Although one embodiment of the present invention has been described above, each structure of the present invention is not limited to the structure of this embodiment.

For example, error control bit memory (ECBM)13
Of course, 0 may be provided separately without being shared with the TAG 112.

In addition, if the storage unit for normal reading is different from the block in the BS array 111, identification information ID is provided in the TAG 112 that indicates the error location within the block, and if an error occurs when rereading the same location, If there is no error when disconnecting and re-reading the same location, control is restored to the first state with no error, so even if a hard error occurs, only the error location is removed without needlessly disconnecting the normal section. It can be made to separate.

Effect of H0 invention The present invention has the following effects.

(b) Buffer storage error processing can be performed by distinguishing between intermittent errors and fixed errors by simply adding a small-capacity error control bit memory and a simple error control circuit, so a small amount of hardware is required. By adding , it is possible to implement buffer storage and error handling in hardware.

(b) After an error occurs, there is no dedicated write cycle for writing data for error processing, and data is moved in from the main memory to the buffer storage array when the buffer storage is non-hit. Since this is done by using the BS error processing control, it is possible to simplify the BS error processing control.

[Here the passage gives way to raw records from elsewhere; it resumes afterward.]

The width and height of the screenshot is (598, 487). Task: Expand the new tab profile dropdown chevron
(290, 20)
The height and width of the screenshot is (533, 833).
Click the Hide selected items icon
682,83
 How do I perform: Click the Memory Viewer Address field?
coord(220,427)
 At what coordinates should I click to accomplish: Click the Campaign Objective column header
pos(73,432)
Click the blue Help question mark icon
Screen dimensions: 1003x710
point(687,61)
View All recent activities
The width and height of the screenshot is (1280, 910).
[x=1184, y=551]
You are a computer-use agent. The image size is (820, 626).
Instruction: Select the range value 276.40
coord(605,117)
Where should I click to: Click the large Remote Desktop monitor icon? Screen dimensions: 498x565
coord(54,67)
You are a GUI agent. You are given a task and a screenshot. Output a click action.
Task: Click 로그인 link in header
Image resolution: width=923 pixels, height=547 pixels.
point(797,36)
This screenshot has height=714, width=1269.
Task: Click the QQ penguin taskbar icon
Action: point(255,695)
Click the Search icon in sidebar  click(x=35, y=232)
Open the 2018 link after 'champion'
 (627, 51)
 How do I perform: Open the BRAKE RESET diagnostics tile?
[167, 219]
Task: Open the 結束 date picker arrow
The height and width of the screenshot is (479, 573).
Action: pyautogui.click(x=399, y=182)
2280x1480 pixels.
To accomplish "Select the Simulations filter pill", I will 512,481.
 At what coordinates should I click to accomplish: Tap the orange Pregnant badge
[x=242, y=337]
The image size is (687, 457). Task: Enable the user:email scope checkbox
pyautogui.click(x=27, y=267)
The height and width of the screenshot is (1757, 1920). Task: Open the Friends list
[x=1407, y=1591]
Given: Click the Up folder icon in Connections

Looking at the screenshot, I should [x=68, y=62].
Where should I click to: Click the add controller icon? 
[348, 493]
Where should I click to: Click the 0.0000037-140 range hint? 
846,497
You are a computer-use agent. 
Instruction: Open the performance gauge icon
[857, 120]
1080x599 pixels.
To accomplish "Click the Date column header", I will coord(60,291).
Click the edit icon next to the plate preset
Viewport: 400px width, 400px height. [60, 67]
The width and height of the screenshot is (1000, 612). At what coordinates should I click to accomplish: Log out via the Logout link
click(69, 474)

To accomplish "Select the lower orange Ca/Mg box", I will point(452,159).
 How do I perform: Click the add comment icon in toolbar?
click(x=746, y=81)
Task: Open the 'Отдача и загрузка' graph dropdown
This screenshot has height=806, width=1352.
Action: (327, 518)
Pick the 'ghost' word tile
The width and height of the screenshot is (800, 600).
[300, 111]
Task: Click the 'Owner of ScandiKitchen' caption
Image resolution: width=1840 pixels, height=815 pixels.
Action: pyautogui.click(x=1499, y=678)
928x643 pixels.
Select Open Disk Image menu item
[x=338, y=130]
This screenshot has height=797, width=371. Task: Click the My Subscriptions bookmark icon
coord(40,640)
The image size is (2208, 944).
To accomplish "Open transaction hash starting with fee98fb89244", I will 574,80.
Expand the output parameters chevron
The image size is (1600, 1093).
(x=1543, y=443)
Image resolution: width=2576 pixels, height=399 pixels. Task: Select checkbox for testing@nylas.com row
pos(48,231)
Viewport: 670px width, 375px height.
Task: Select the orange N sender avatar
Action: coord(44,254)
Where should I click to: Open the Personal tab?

[Brief explanation of drawings]

FIG. 1: A block explanatory diagram of the configuration of the present invention; FIG. 2: A block explanatory diagram of an embodiment of the present invention; FIG. 3: Tag (TAG) entry and error control bit memory in the embodiment. Explanatory diagram. In FIG. 1, 110-buffer storage (BS) device, 111-
Buffer storage (BS) array, 112-tag (TAG), 120-error detection circuit, 130-error control bit memory (ECBM), 1
40-Error control circuit; 150-Replacement determining means.

Claims (3)

[Claims] (1) In the buffer storage error handling method in which error processing is performed by hardware when an error occurs in the buffer storage where writing is performed using the store-through method, (a) the buffer storage array (111) and is provided separately and includes a buffer storage array (111
), each storage unit has an error control bit that indicates whether it is in a first state with no errors, a second state with an error, or a third state in which the storage unit is disconnected. Error control bits and
(b) When an error is detected in the data in the storage unit of the buffer storage array (111), the error control bit of the storage unit in the error control bit memory (130) is set to the first an error control circuit (1) that updates the storage unit from a state to a second state, invalidates the storage unit, detects the presence or absence of an error in data read from the storage unit after move-in by another access, and performs error processing;
40), and (c) a replacement determining means (15) for moving data in the main memory into the invalidated storage unit when the invalidated storage unit is accessed and does not result in a hit.
0), a buffer storage error handling method comprising: (2) If the error processing in the error control circuit (140) detects an error again in the data read from the storage unit, the error control bit memory (140)
30) The buffer according to claim 1 is a process of updating the corresponding error control bit from the second state to the third state and invalidating and separating the storage unit. -Storage error handling method. (3) If the error processing in the error control circuit (140) detects no error in the data read from the storage unit, the error control bit memory (
130) The buffer storage error handling method according to claim 1, characterized in that the process returns the corresponding error control bit in step 130) from the second state to the first state.